┌─ Task material
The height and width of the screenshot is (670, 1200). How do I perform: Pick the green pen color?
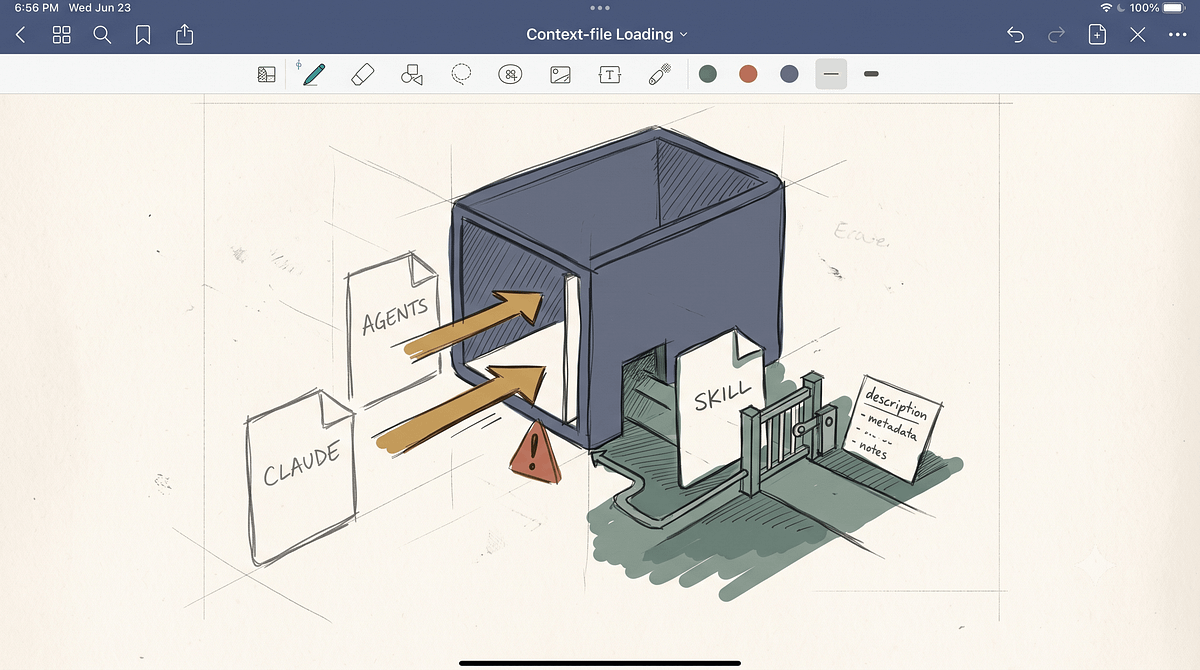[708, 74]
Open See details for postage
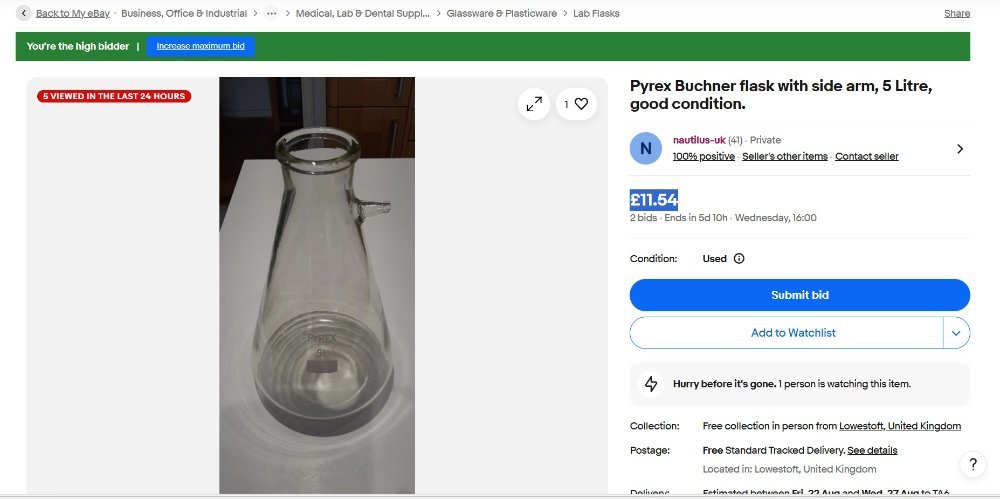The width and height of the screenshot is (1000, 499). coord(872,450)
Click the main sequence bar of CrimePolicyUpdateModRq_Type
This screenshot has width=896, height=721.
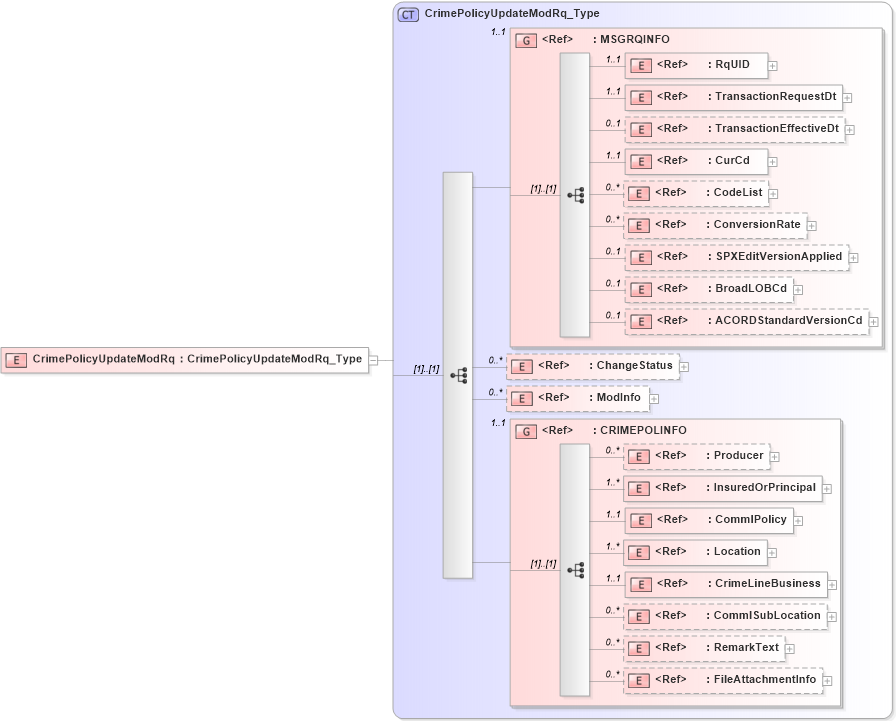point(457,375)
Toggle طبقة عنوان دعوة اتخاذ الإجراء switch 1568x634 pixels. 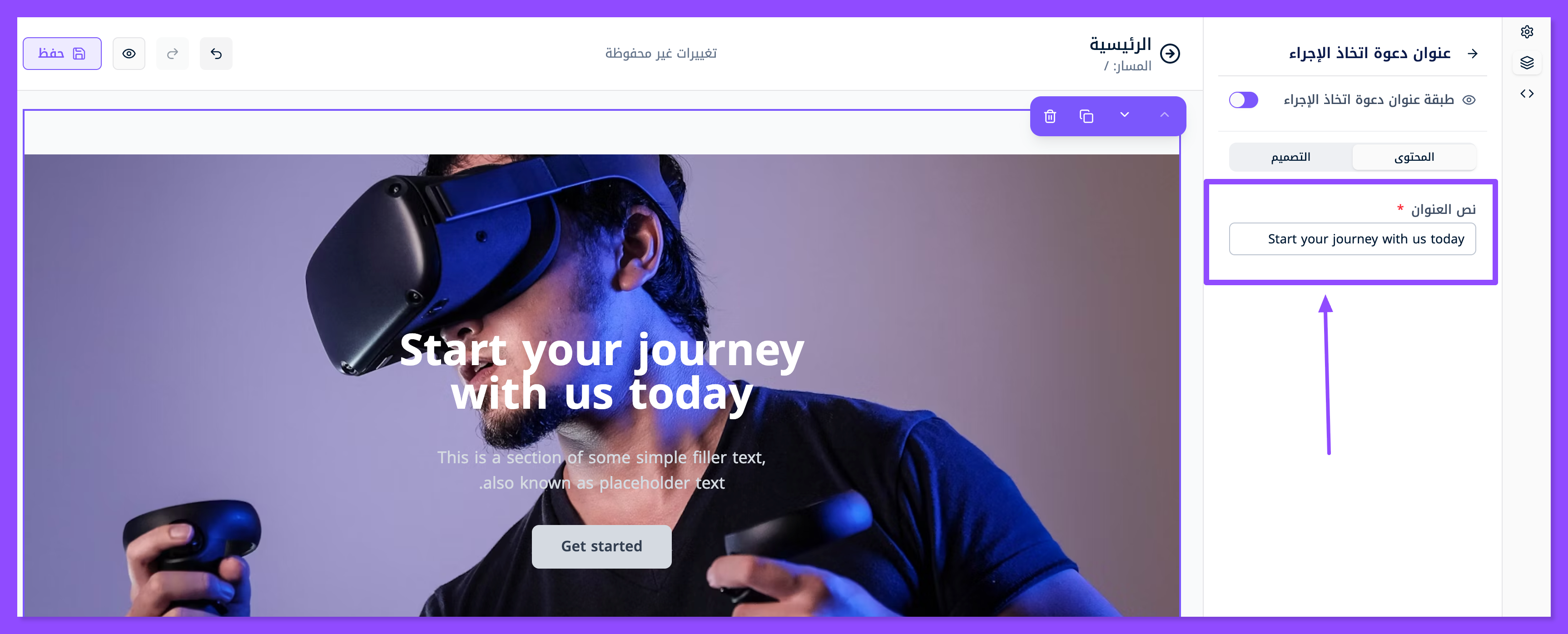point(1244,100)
└─
* **What to do**:
Repeat exactly the lines from the first line of the records above through the line containing "Click the main", both included. Leave out the pictures.

* **Solution**:
The height and width of the screenshot is (670, 1200). How do I perform: Pick the green pen color?
[708, 74]
Open See details for postage
The width and height of the screenshot is (1000, 499). coord(872,450)
Click the main sequence bar of CrimePolicyUpdateModRq_Type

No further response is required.